The above explanation of an OCD ritual should make no sense to the reader of this document, as it makes no sense to the person with the illness, the behavior cannot be stopped however bizarre the obsessions and compulsions are. This illness started with a simple thought on the tennis court that I cannot step on a line or my mother will die to the monster that it is today and that is becoming hungrier and hungrier and must be fed, robbing me of time, energy and effectively living my life. The normal day to day activities that are normal and automatic for most people, for me is a daily struggle as nothing comes normal and automatic to me, as everything I do is dictated by obsessions and compulsions.
In my case over the past 30 years I have been on basically every medication possible. Have had cognitive behavioral therapy, shock therapy, countless hospitalization and sadly also suicide attempts. None of the above have alleviated any of my OCD symptoms. This is now compounded with depression as I see no way out of the hollow existence that I am currently living in.
I work in the insurance industry as an underwriter ensuring that clients are correctly insured. I am in the fortunate position that I work in a small office, where my colleagues understand my bizarre behavior.
I earn a basic salary with no alternative income and most of these funds goes towards my medical aid plan payment, medication costs, psychiatrist and psychologist costs, hospital accounts and medical accounts being paid off due to not being settled by my medical aid plan as my day to day funds are very quickly depleted by the above mentioned costs.

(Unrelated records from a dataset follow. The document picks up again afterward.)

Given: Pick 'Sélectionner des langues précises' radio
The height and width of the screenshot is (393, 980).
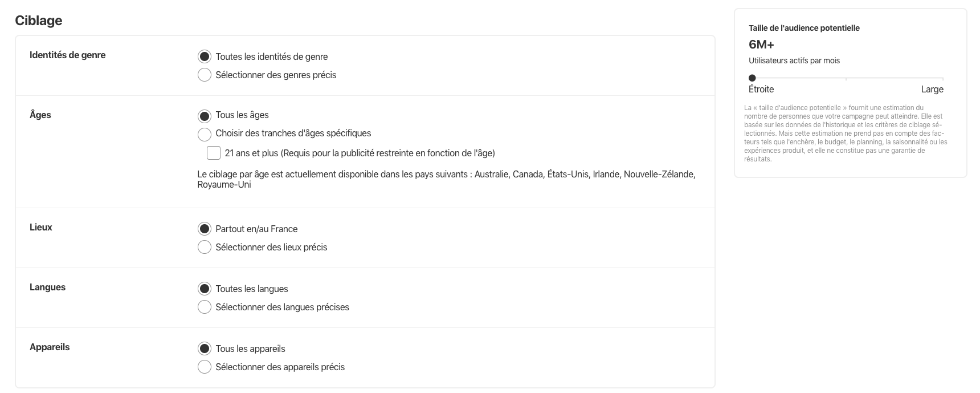Looking at the screenshot, I should click(204, 307).

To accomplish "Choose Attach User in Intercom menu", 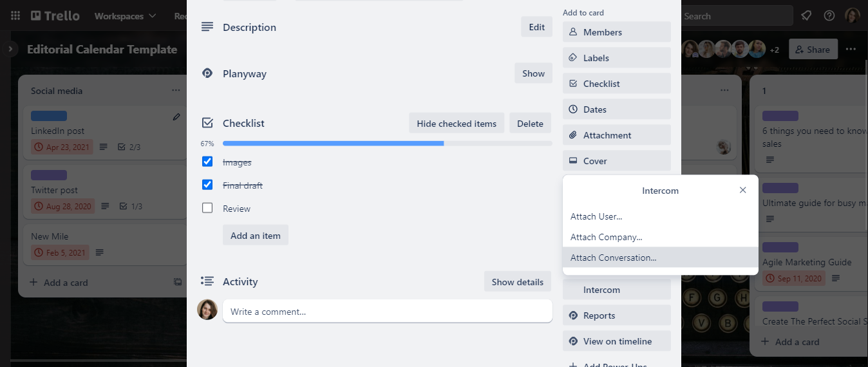I will point(596,216).
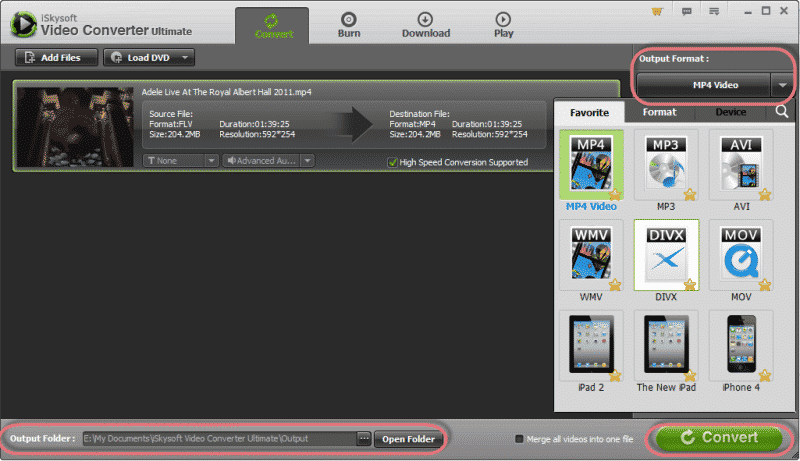Expand the Load DVD dropdown arrow
Screen dimensions: 800x461
pyautogui.click(x=185, y=58)
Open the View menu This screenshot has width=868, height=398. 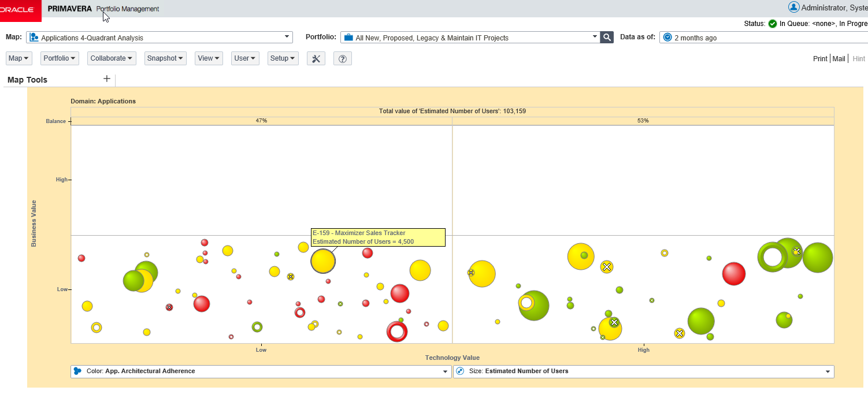[x=209, y=58]
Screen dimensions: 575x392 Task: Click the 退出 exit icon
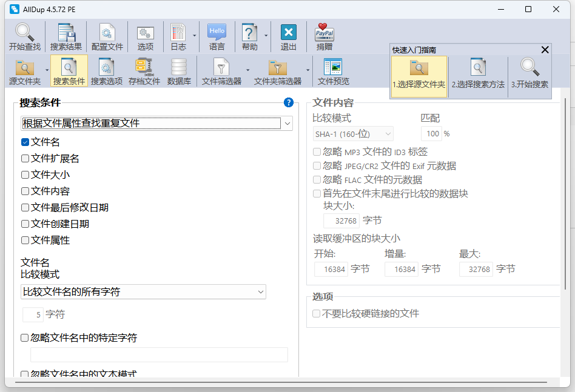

I cannot take on a second job as I work a full day from 8am to 4h30pm with overtime most days, which we are not compensated for.
I live with my elderly parents that live off a limited amount of funds and are not in the position to assist with medical costs or the DBS operation costs.
As the DBS operation has not been approved by the FDA my medical aid will not cover the cost of the hospital, doctors, the apparatus, or any other costs affiliated with this operation. This procedure will be seen as “off label use”.
I have seen Dr Slabbert (other doctors in his team as well psychologist, psychiatrist, and neurologist) that are all strongly of the opinion that this operation is the only way forward.
I therefore on a humanitarian basis request assistance with a donation for the operation as I do not have the funds to pay for it myself.
This operation will not only address an illness but will give me my life back that I lost 30 years ago.
I therefore humbly request funds as this is where my hope for the future lies, with a life worth living, without an OCD monster to feed.